PNC-27 is a synthetically created peptide designed to specifically target and destroy cancer cells. It is a member of the PNC set of investigational proteins designed to attach to malformed (cancerous) cells and cause them to die through cell necrosis, all while leaving normal, healthy cells intact and unharmed.
The PNC-27 peptide contains an HDM-2 binding domain corresponding to residues 12-26 of p53 and a transmembrane-penetrating domain. This has been found to enable the peptide to bind to and kill cancer cells through membranolysis, or disruption of the cell membrane.
Through research and study on animal subjects, the PNC-27 peptide has been shown to be highly effective in selectively targeting a wide variety of specific forms of cancer, including pancreatic cancer, breast cancer, leukemia, melanoma, and additional cancer lines.
PNC proteins were first theorized and created in 2000 by Drs. Matthew Pincus and Joseph Michl at the SUNY Downstate Medical Center in New York. Although they were originally intended to combat HIV, PNC-27 showed a remarkable ability to bind to cancer cells, causing them to die, while leaving healthy cells undamaged.
The PNC-27 cancer peptide is a nontoxic compound that causes the death of cancer cells only, leaving all other healthy cells unaffected. It is able to do this by attaching to the membranes of the individual cancer cells, creating holes in those membranes. As a result of the holes, rapid implosion occurs, leading to swift cell death due to the osmotic pressure difference in the inside vs. outside of the tumor cells.
PNC-27 accomplishes this due to its affinity for binding to a protein called HDM-2. Cancer cells have HDM-2 in their cell membranes. When the PNC-27 peptide is administered, it immediately travels to the HDM-2 located in the membranes of cancerous cells. By binding to them, it creates pores or holes in the cell membrane, causing “membranolysis” or death of the cell membrane.
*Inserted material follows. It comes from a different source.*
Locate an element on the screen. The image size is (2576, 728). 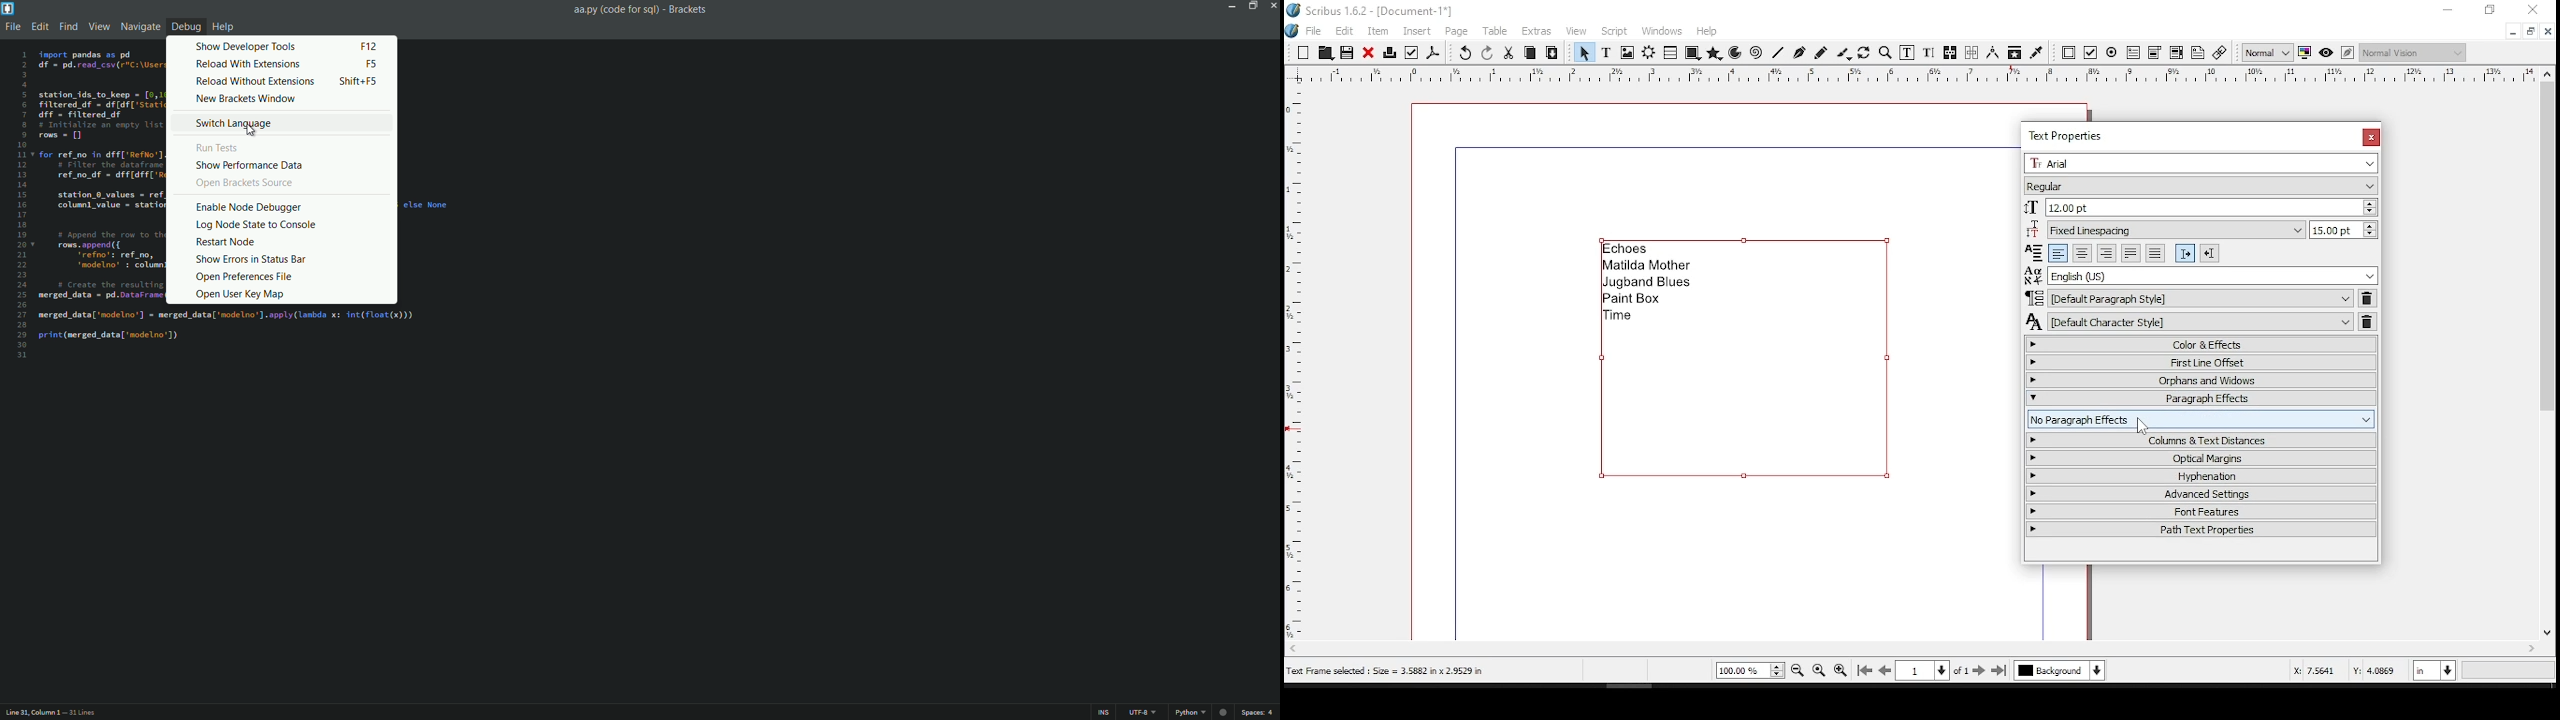
run tests is located at coordinates (218, 147).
This in turn leads to the destruction of the cancer cell.
When the PNC-27 peptide is administered in animal studies, certain aspects have been noted in successful outcomes. Researchers have noted pain levels subjectively drop in a mean time of about a week. By the 3 week mark, animal subjects often present with flu-like symptoms, a likely indicator that subjects’ immune systems are responding to the death of cancer cells.
At 6 weeks, lactate dehydrogenase and bilirubin levels typically increase. Substantial tumor breakdown in successful research outcomes is often observed at around the 10 week mark. At this time, the tumors are noted to become softer and more pliable.
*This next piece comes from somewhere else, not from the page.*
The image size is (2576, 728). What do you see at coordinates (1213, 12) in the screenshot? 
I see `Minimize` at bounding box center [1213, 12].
Some increase in the size of the tumor itself may be noted at this time. However, this is often due to inflammation because of immune system response. By the end of 3 months, researchers often notice animal study subjects to exhibit increased energy levels and reduced cancer-related symptoms.
PNC-27 side effects have been observed in animal studies. These have included skin and nose inflammation, watery eyes, dry skin, high blood pressure, headache, back pain, nosebleed, rectal bleeding, taste change, and too much protein in the urine.
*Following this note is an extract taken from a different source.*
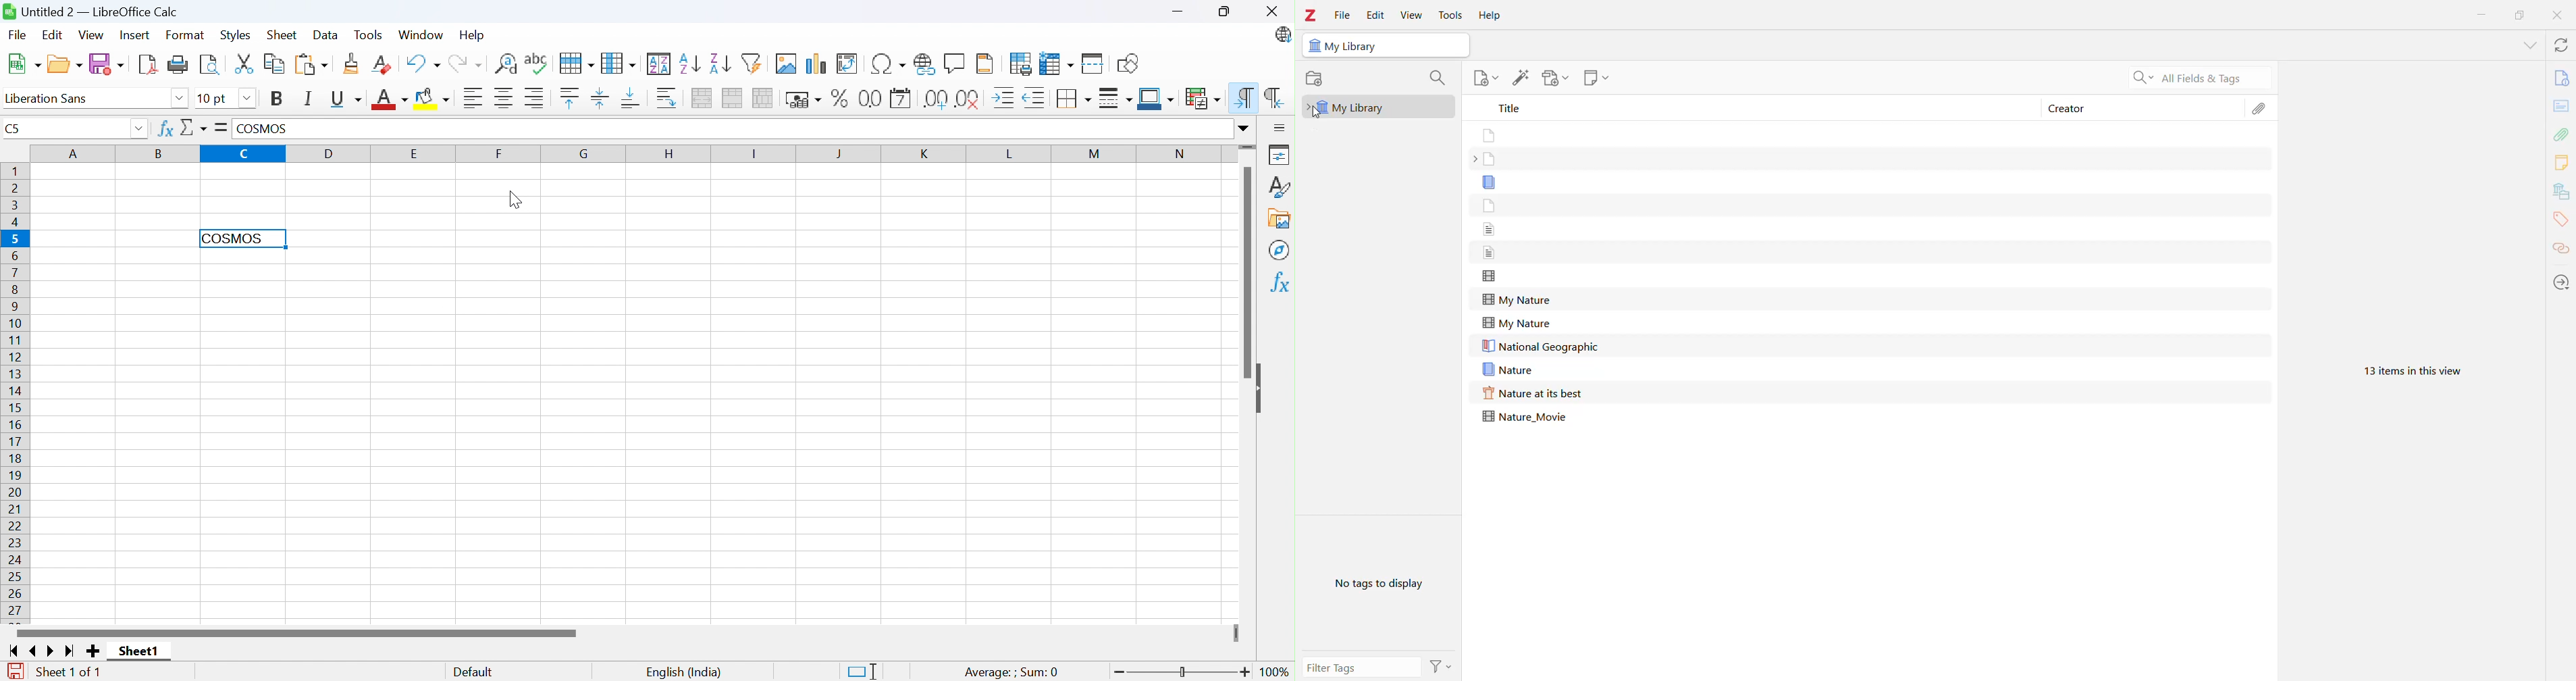 Image resolution: width=2576 pixels, height=700 pixels. What do you see at coordinates (142, 130) in the screenshot?
I see `Drop down` at bounding box center [142, 130].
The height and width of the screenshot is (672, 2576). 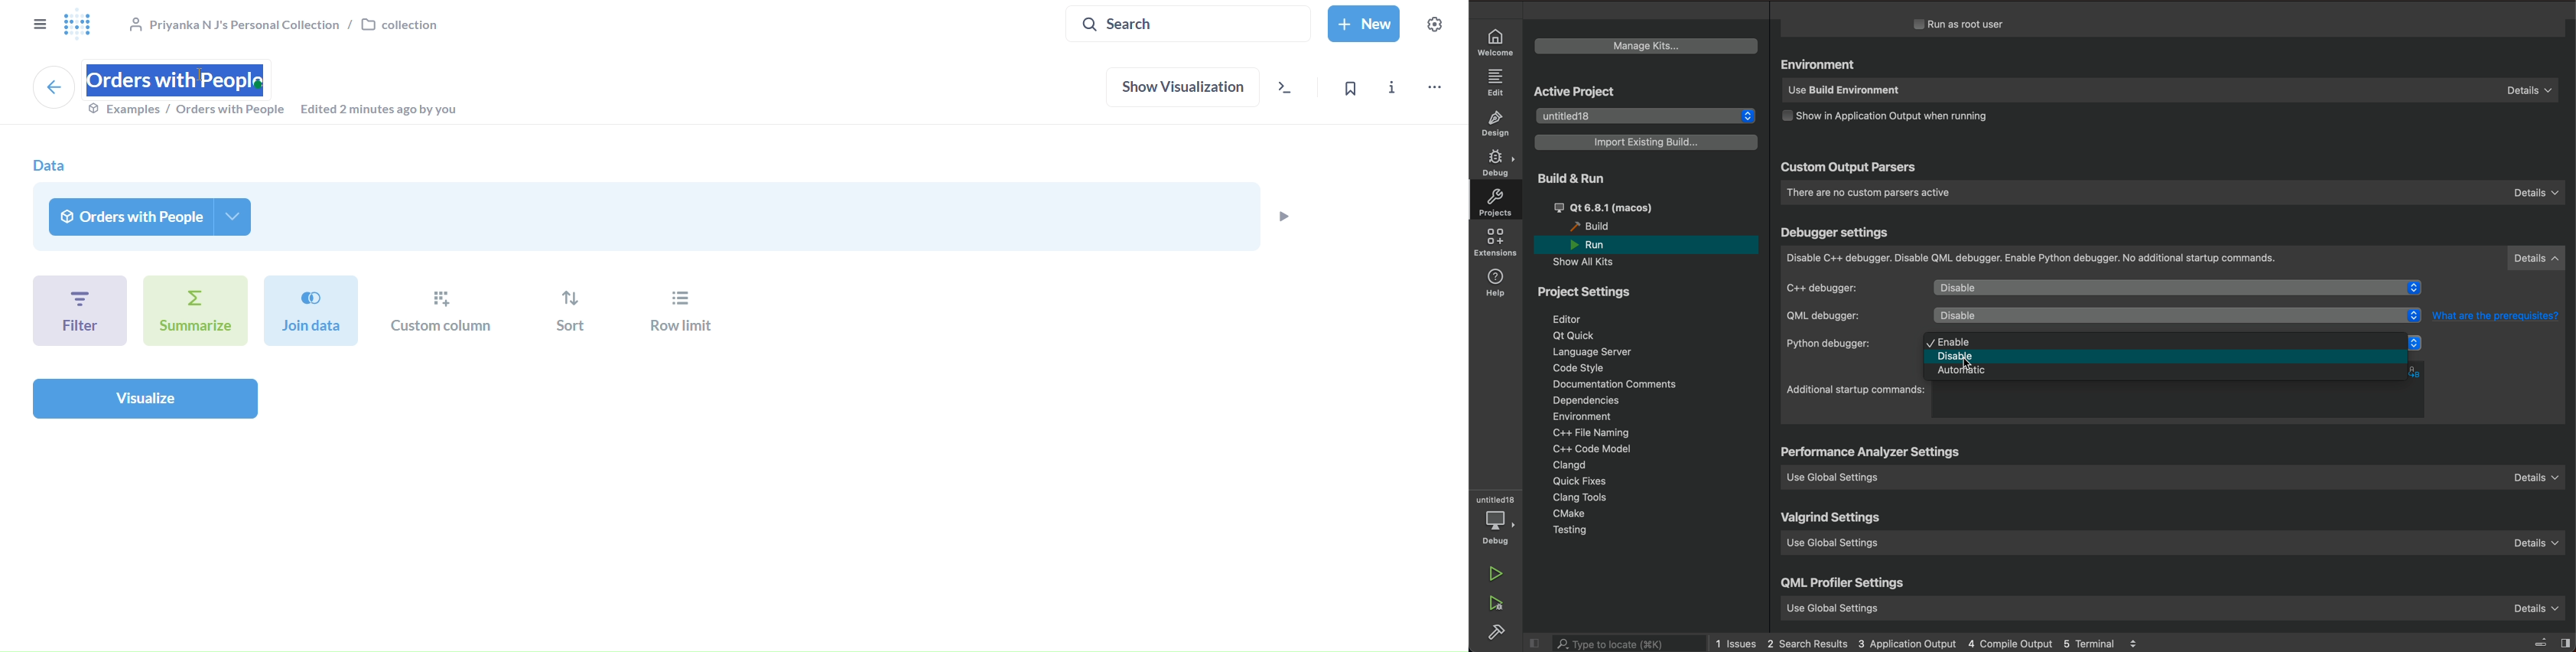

Notably, cancer cells have significant levels of HDM-2 in their membranes, while untransformed or noncancerous cells do not have significant levels of HDM-2. This allows the PNC-27 peptide to selectively target the cancerous cells, leaving undamaged the healthy surrounding tissue.
Amazingly, researchers observed that when the cancer killing peptide was administered, it caused a complete blockade of any tumor growth during its 2-week period of administration and 2 weeks post-treatment. This was followed by weak tumor growth that plateaued at low tumor sizes compared with tumor growth in the presence of a control peptide.
In a more recent study conducted in 2014 and published in Annals of Clinical & Laboratory Science, researchers concluded that “the anti-cancer peptide, PNC-27, induces tumor cell necrosis of a poorly differentiated non-solid tissue mammalian leukemia cell line that depends on expression of HDM-2 in the plasma membrane of these cells.